INSTRUCTIONS FOR THE TASK:
Convert everything from the line containing "884x554 pixels. At" down to and including the line containing "click(x=210, y=30)" into a Markdown table. Use the columns Index and Entry, number each line in order, and leave out any blank lines.

SUPPLIED DATA:
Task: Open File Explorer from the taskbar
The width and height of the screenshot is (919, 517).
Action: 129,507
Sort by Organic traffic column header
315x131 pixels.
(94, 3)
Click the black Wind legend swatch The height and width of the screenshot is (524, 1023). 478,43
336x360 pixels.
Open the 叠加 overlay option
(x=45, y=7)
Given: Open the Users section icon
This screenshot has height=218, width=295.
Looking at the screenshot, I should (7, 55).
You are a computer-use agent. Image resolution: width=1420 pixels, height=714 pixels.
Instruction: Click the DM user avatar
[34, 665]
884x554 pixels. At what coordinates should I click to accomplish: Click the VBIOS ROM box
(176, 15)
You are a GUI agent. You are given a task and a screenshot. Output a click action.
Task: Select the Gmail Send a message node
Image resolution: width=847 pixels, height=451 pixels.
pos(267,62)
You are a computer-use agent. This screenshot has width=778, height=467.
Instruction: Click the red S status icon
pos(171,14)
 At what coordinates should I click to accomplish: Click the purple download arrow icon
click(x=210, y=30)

...

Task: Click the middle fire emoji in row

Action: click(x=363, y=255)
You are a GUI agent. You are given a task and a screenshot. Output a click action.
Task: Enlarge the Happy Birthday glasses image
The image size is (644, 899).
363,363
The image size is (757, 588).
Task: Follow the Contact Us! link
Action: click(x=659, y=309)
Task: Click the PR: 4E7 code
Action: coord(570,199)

WRITTEN RESPONSE:
| Index | Entry |
|---|---|
| 1 | 884x554 pixels. At what coordinates should I click to accomplish: Click the VBIOS ROM box |
| 2 | (176, 15) |
| 3 | You are a GUI agent. You are given a task and a screenshot. Output a click action. |
| 4 | Task: Select the Gmail Send a message node |
| 5 | Image resolution: width=847 pixels, height=451 pixels. |
| 6 | pos(267,62) |
| 7 | You are a computer-use agent. This screenshot has width=778, height=467. |
| 8 | Instruction: Click the red S status icon |
| 9 | pos(171,14) |
| 10 |  At what coordinates should I click to accomplish: Click the purple download arrow icon |
| 11 | click(x=210, y=30) |